命を懸けて戦う仲間たちを守りたい、失いたくないと思ったからこそ、血の滲むような鍛錬にも耐え抜くことができた。
「ふざけんな……。ふざけんじゃねえ……!」
ナハトは地面を叩くと、呻くように叫んだ。
「お前は俺を見下してればいいんだ! 俺がお前にそうしてたように! なのに……俺と対等な目線で喋ろうとするんじゃねえ!」
「対等だよ。俺たちは」
俺はナハトに告げる。
「どれだけ墜ちたとしても、お前は俺の仲間だったんだ」
「止めろ……! そんな目で俺を見るんじゃねえ! 俺はなあ! お前のそういうところが昔からずっと嫌いだったんだ!」
その時だった。
魔力が尽きたからだろう。ナハトの体躯が灰になり始めた。その間もずっと、奴は俺に対する怨嗟の声を吐き続けた。

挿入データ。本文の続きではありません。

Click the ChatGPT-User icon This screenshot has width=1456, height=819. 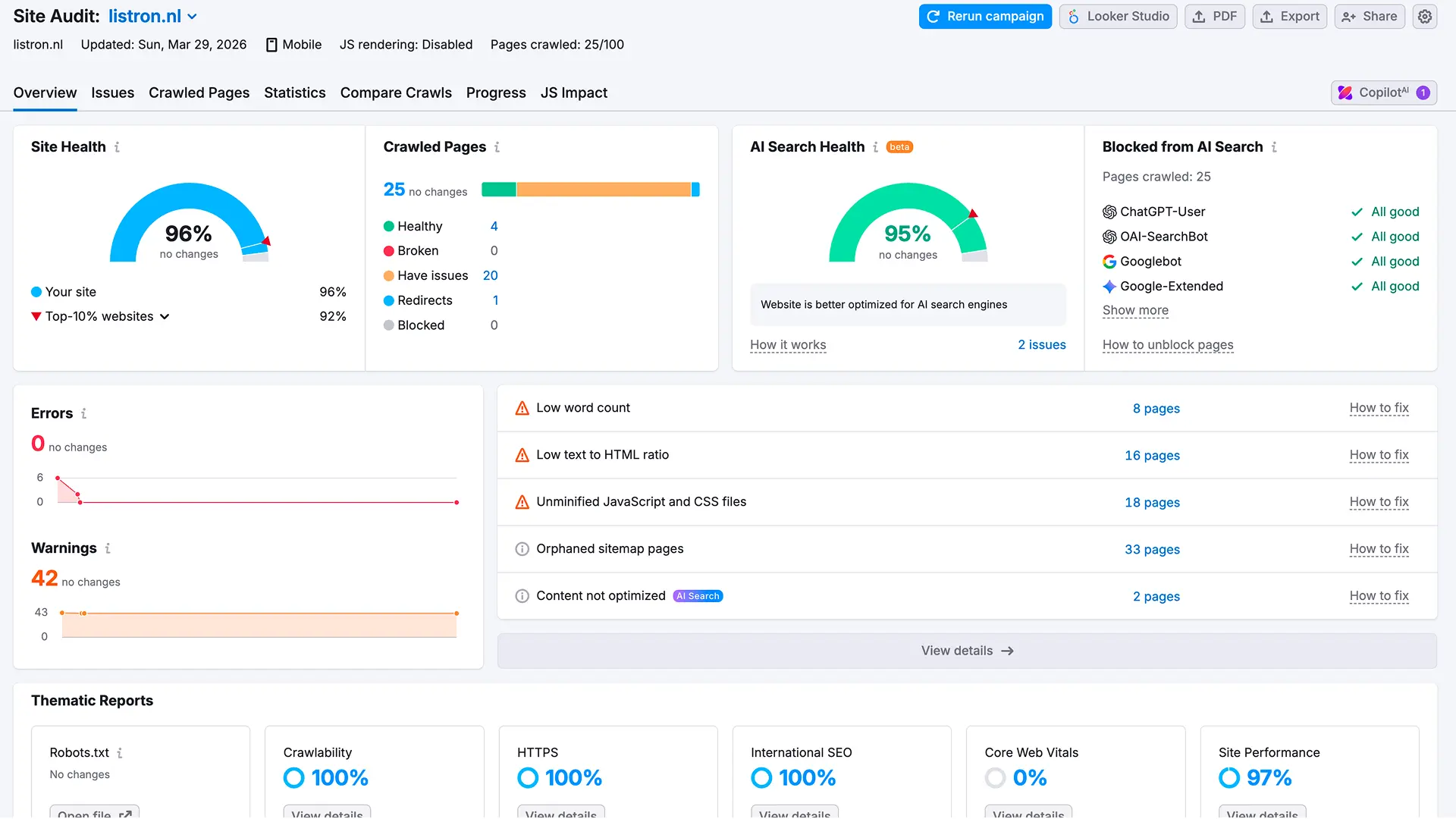1109,212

「俺がどれだけお前を罵倒しても、まるで言い返してこないところも! ことさらに自分の手柄を主張したりしないところも! 何もかも受け入れるところも! その全部が、殺してやりたいくらいに嫌いだった!」
俺は散り際のナハトの言葉を、ただ黙って受け止めていた。
散々、俺のことを力の限りに罵っていたナハトだったが、その間も消滅は進み、肩から上の部分以外は消えてしまっていた。
「……ジーク!!」
もう後、一言か二言しか吐く猶予は残されていない。そんな状況になった時、ナハトはふいに言葉を止めた。
俺の顔を見つめる。うつむきながら絞り出すように言った。
「……今まで、すまなかった」
「ああ」
と俺は呟いた。
「許すよ」
それを受けたナハトは、小さく口元を緩めた。
「……お前のそういうところが一番嫌いだ」
「ああ」
散り際のその瞬間だけは、魔族ではなく、人間としての表情をしていた。最初、俺と出会った頃のナハトの面影を感じられた。
奴が完全に消滅すると、後には何も残らなかった。
ゆっくりと背後を振り返る。
そこには第五分隊の仲間や衛兵たちが俺を迎え入れようと待ち構えていた。
セイラにスピノザ、ファムに衛兵たち。ハルナやイレーネ。街を囲む石壁の上には騎士団やエレノアの姿も見えた。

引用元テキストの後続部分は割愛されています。